Director: Til Schweiger
Screenplay: Anika Decker, Til Schweiger
In 2008, 6.2 million Germans flocked to the cinema to see actor/writer/director/producer Til Schweiger’s romantic comedy Keinohrhasen. No small feat by any means, considering that Keinohrhasen drew more of a German audience than Hollywood heavyweights such as Pirates of the Caribbean: At World’s End, Ratatouille, Shrek the Third, Spiderman 3 and Night at the Museum – to name but a few. In fact the only film from 2007 that Keinohrhasen didn’t bring in more viewers than was Harry Potter and the Order of the Phoenix, which brought in just over 7 million. If any of this seems a tad surprising to you, well, that’s because it really is. Especially for a rom-com.
Schweiger plays the lead role of Ludo Dekker: a morally bereft tabloid journalist/ladies man, who would most likely have better luck recalling the title of the porno he watched the previous night than he ever would of recalling the name of whichever woman he’s just slept with. After a particularly invasive attempt at photographing the private wedding of a famous footballer goes horribly awry, Ludo is sentenced to 8 months in prison, a sentence which is suspended in exchange for 300 hours of community service at a local kindergarten. It’s at this point where Ludo’s past catches up with him and he encounters Anna (Nora Tschirner), a girl whom Ludo teased mercilessly years ago when they were both kids. As fate would have it, Anna is now one of the head instructors at the kindergarten where Ludo has been sentenced to complete his community service. Unsurprisingly, Anna doesn’t like Ludo. If you’ve ever seen a romantic comedy before, you can pretty much guess where the story goes from here.

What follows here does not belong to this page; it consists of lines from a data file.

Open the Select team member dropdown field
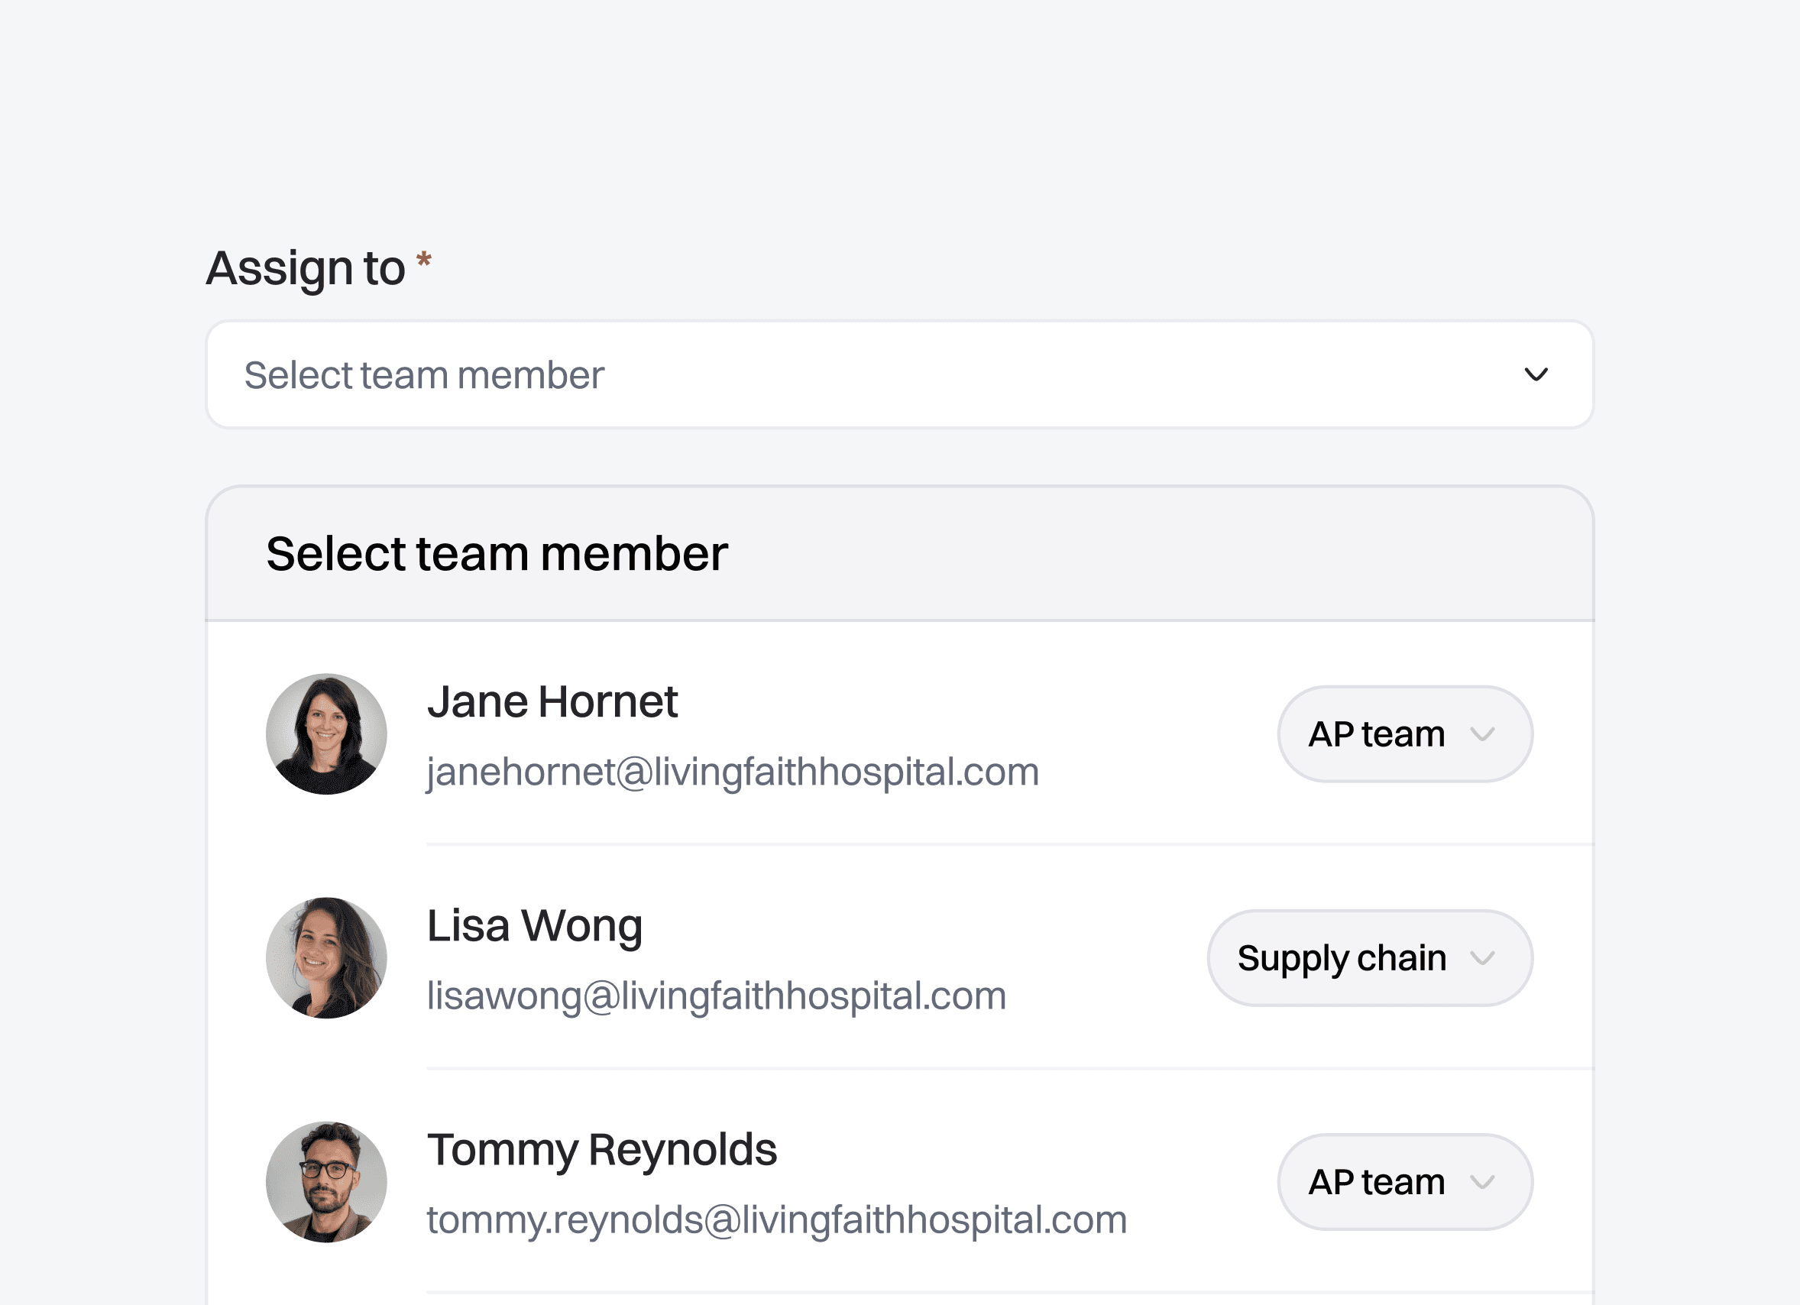click(x=898, y=375)
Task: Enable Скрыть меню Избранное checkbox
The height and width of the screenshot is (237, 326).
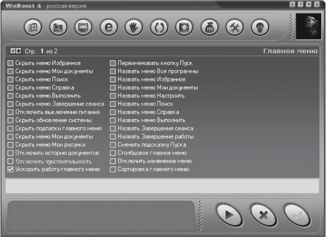Action: [11, 64]
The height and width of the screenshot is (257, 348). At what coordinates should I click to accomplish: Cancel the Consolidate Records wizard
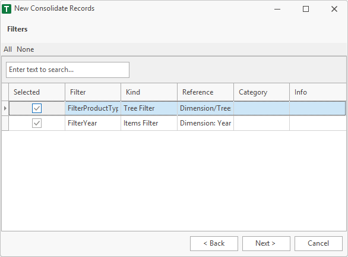(318, 243)
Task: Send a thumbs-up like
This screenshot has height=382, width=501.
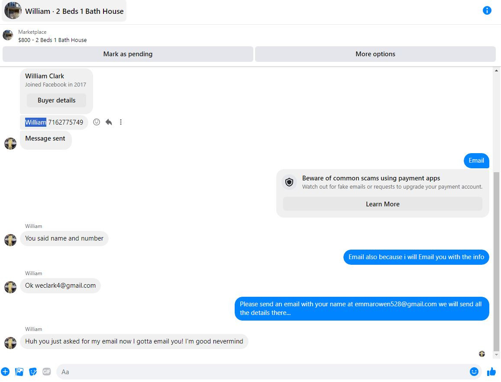Action: tap(491, 372)
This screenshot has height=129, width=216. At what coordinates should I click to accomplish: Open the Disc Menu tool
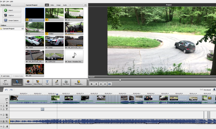(x=66, y=82)
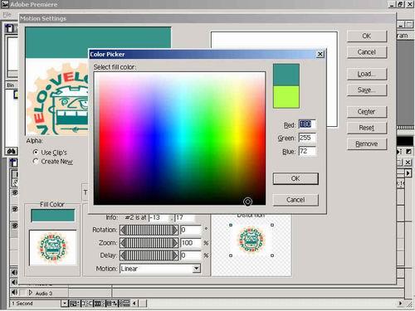Viewport: 415px width, 311px height.
Task: Toggle the topmost video track eye icon
Action: [15, 192]
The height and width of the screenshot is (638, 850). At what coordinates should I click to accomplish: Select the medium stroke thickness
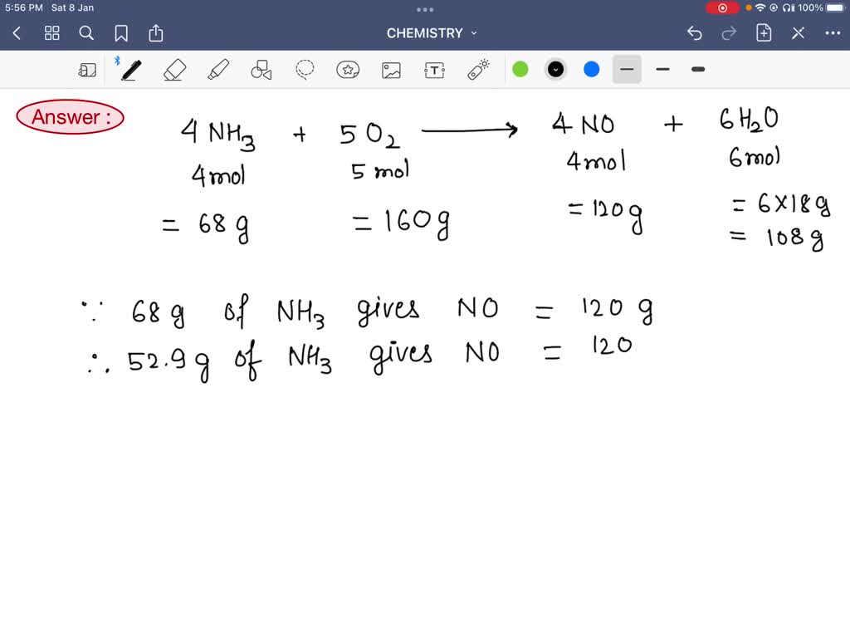(x=662, y=70)
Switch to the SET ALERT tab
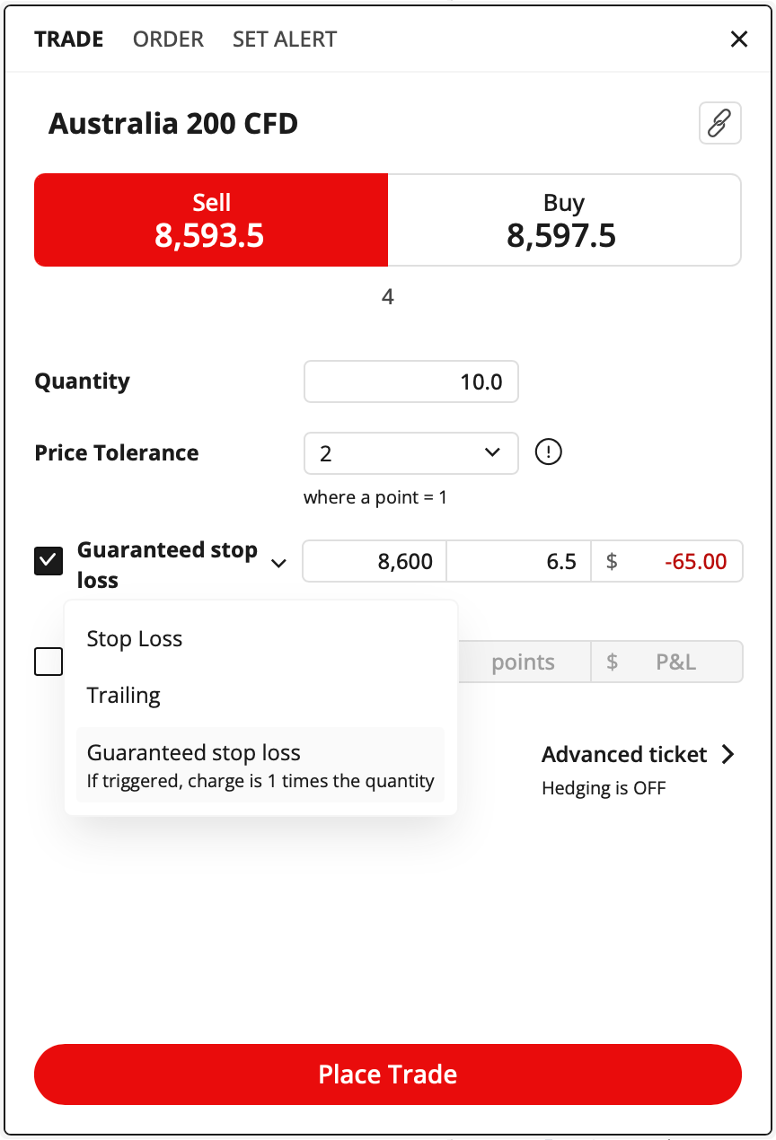776x1140 pixels. tap(285, 39)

Truth be told, I’ve always had a bit of a soft spot for rom-coms. Yes, they’re cheesy and maudlin, but they’re typically cheery enough to make for a decent and light night at the movies. Keinohrhasen does follow the rom-com mold well enough, but Anna’s hatred for Ludo is so over the top in the first act that her character really has nowhere left to go from that point on. As a result, she comes off quite flat and her sudden emotional turns are hardly credible. Ludo takes Anna’s rage and hatred in stride, never quite being bothered enough by any of it to create any sort of on screen chemistry between the two. Because of this, the relationship between Ludo and Anna barely takes on any more significance than any of Ludo’s past one night stands do. The film then evolves into a series of predictable plot points crammed with filler, in order to push this sucker past the 100 minute mark.
Rather unsurprisingly, Keinohrhasen‘s positive box office response has sent Hollywood calling, and an American remake is already in the works. I can’t see the film being improved upon by a watered down Hollywood remake – in fact what gives Keihohrhasen its little bit of edge are the bits that are too risque for American audiences. Those portions: the sometimes problematic status of Ludo’s cunnilingus skills, or Ludo being such a classy guy that even the porno films he watches are arty, black and white affairs, for example, will doubtlessly be the first to go. Schweiger’s film might simply be a rabbit without ears, but I’m willing to bet that an American remake will be a rabbit without everything else.